## [Selection]
------------------------------------

See comments, below.
<<begin Duaine>>
-----Original Message-----
From: Pryor, Duaine [mailto:duaine_pryor@mentorg.com]
Sent: Thursday, September 09, 2004 2:24 PM
To: 'itc@eda.org'
Subject: suggested wording for message ordering
Location: pdf page 37, page #28
Add a subsection on message ordering
The idea of ordering message delivery to software arises from the fact that there is a global time order defined in the HDL domain by the order of cclock edges. The delivery of messages to software respects this ordering. In particular, the delivery of messages from hardware to software is ordered using the following rules:
Messages from a single message out port are delivered to software in the same time order in which they are delivered to the port.
Messages from different ports which are initiated by the dual-ready protocol on different cclocks are delivered to software in the time order in which they were presented.
In the case that two message ports accomplish the dual-ready protocol and have data move in the same cclock cycle, the order of delivery of the messages to the software is undefined.
<<end Duaine>>
<<Rich>> I suggest that "HDL domain" be changed to "hardware domain".
<<begin Duaine>>
Location: pdf page 61 , page 53
Since there is no global time on the software side, the ordering of messages from software to hardware must be accomplished by some other principle. The principle used is wall-clock time. Messages sent from the software to the HDL side are delivered in the order that the send functions are called. In a multithreaded or multiprocessor environment this requires the user to ensure the ordering of messages between threads or processors if this order is consequential. This can be accomplished using the mutex or semaphore constructs that all such environments provide.
In particular, messages are delivered to the hardware side in the order that the SceMiMessageInPortProxy::Send() calls are made. This implies that within any single thread, messages are delivered in order, but between threads ordering is undefined unless the user coordinates the order of calls.

------------------------------------

## [Entries]

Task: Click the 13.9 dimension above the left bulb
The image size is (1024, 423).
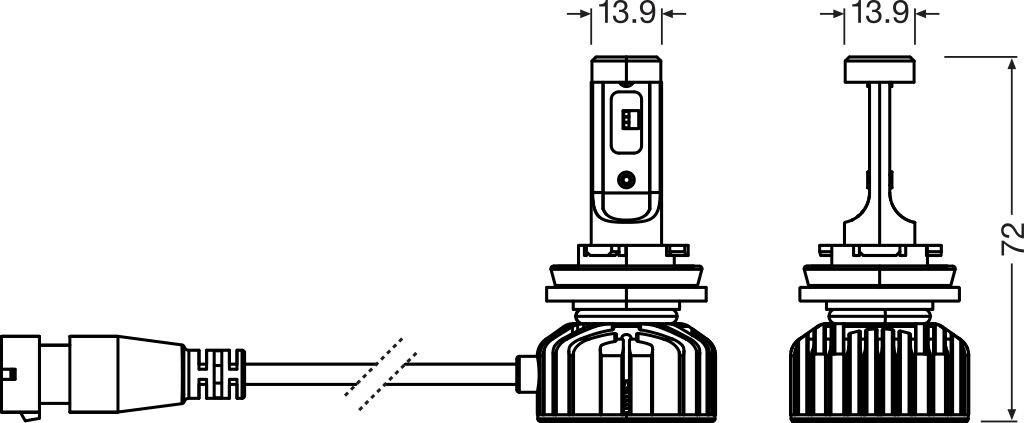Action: click(626, 14)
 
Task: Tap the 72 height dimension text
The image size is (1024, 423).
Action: click(1012, 237)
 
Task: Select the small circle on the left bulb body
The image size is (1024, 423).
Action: click(627, 180)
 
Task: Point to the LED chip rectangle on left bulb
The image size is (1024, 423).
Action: click(627, 118)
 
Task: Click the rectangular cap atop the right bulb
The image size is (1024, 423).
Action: click(880, 69)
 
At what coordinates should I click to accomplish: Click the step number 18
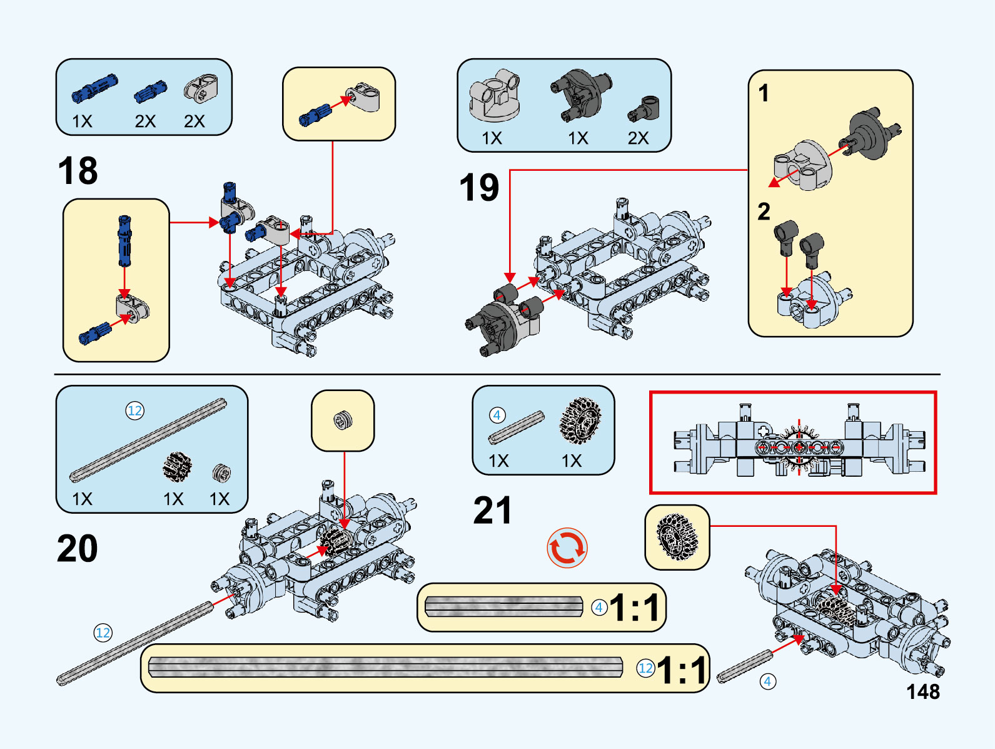(78, 171)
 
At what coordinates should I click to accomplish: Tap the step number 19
(479, 188)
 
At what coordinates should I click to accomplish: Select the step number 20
(77, 549)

------------------------------------

## [Task to complete]
List every rule that the message-ordering email gives for delivering messages from hardware to software.

## [Written answer]
1. Messages from a single message out port are delivered to software in the same time order in which they are delivered to the port.
2. Messages from different ports that are initiated by the dual-ready protocol on different cclocks are delivered to software in the time order in which they were presented.
3. When two message ports accomplish the dual-ready protocol and have data move in the same cclock cycle, the order of delivery of the messages to the software is undefined.